I nodded and shook the man’s hand. “Come on, let’s sit down,” I said. I straightened the napkin in my lap and looked at David. “I can’t believe you’re all grown up. Last time I saw you, you were fifteen, I think. Considerably shorter.”

David nodded.

“I don’t mean to embarrass you,” I said, “but what a long time. So, you’re in college now?”

“University of Illinois,” David said.

“Me, too,” from Robert.

“How’s your mother?” I asked.

“I suppose Dad told you.”

“Yes, he did. I was sorry to hear about that. Is she okay?” I felt somehow caught, having attempted to play dumb.

David nodded, again.

“So, what brings you to the outskirts of no place?” I asked. I hated working at conversation, but he was my friend’s kid and I wanted him to feel comfortable.

“We’re here for a rally.” David said.

“Rally? What kind of rally?”

The waitress came. She was obviously intrigued with the young men and she admired them while she named the specials. “The tortilla soup is real good,” she said at the end of the list. “Well, I’ll give you guys a few minutes.”

David and Robert laughed a little.

“What is it?” I asked.

“Nothing,” Robert said.

“What kind of rally?” I asked again.

“It’s a gay pride rally,” Robert said.

“I see.” I took a sip of water.

“Because of the killing that took place here last week,” David said.

I nodded. “Awful thing. When is this rally?”

“Tomorrow at noon.” David ran a hand over his hair. “It’s going to be in front of the city hall building. Tell me, what is this place like?”

“Place?” I asked.

“This town,” Robert said.

I shrugged. “It’s a little town. It’s okay. Mostly white. Indians get treated like shit. You know, America. The murder hit everybody pretty hard.”

Robert might have smirked. I felt it as much as I saw it.

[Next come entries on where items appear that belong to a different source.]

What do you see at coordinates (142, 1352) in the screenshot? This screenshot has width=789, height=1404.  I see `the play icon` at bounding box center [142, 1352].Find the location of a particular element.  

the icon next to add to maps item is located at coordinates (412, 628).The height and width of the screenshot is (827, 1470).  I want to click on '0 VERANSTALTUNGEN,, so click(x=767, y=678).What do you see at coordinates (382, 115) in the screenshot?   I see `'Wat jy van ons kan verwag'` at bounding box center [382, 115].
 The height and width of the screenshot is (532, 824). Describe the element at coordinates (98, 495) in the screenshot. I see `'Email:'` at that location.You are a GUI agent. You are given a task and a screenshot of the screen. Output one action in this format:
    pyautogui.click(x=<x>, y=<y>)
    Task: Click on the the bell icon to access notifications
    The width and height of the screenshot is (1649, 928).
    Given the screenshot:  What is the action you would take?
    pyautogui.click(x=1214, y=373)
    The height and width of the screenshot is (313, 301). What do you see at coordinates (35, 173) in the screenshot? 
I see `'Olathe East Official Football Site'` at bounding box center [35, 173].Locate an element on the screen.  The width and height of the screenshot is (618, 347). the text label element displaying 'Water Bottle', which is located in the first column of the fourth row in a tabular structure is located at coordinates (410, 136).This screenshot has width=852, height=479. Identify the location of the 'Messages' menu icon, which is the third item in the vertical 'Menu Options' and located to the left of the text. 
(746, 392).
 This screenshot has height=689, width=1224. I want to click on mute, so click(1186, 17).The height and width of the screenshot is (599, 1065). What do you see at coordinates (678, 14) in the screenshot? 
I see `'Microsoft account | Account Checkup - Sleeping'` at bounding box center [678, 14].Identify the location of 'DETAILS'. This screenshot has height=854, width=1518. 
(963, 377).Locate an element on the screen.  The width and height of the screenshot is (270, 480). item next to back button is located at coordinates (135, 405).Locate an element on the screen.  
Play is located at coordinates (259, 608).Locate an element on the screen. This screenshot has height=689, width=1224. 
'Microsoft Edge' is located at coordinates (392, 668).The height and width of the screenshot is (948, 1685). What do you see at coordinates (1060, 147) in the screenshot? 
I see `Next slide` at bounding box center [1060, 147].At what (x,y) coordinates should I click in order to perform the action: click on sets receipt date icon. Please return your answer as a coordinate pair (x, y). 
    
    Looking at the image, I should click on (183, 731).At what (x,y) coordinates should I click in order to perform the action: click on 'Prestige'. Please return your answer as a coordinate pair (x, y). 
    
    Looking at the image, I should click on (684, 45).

“My father’s a bastard,” David said. It came out of nowhere and not.

I studied his eyes.

“He screwed around and hurt my mother. He had an affair. He didn’t think about her or me or anything.”

“I didn’t know that,” I said.

David was staring at me, as if somehow I was representing his father at that moment. “He’s a real bastard,” he said again.

Robert leaned in, perhaps to break the tension. “So, what do you do here?”

“I raise and train horses,” I told him. “I’ve got a ranch about thirty miles from town. I used to run cattle, but not anymore.”

“How do you know David’s father?” Robert asked.

I glanced at David. “We were at college together. Berkeley.”

“Berkeley?” Robert asked.

“You find that odd?”

“John studied art history,” David said. “Right?”

I nodded, a bit surprised that David knew and remembered that fact.

“So, why are you here?” Robert asked.

I looked out the window, then to Robert. As my father would have said, there was a tone to his question. “Did you notice the landscape when you drove in?” I asked. “This is a beautiful place.” I pulled back some. “I love horses. This is where I grew up. Well, down in Colorado.” I shrugged. “Where are you from?”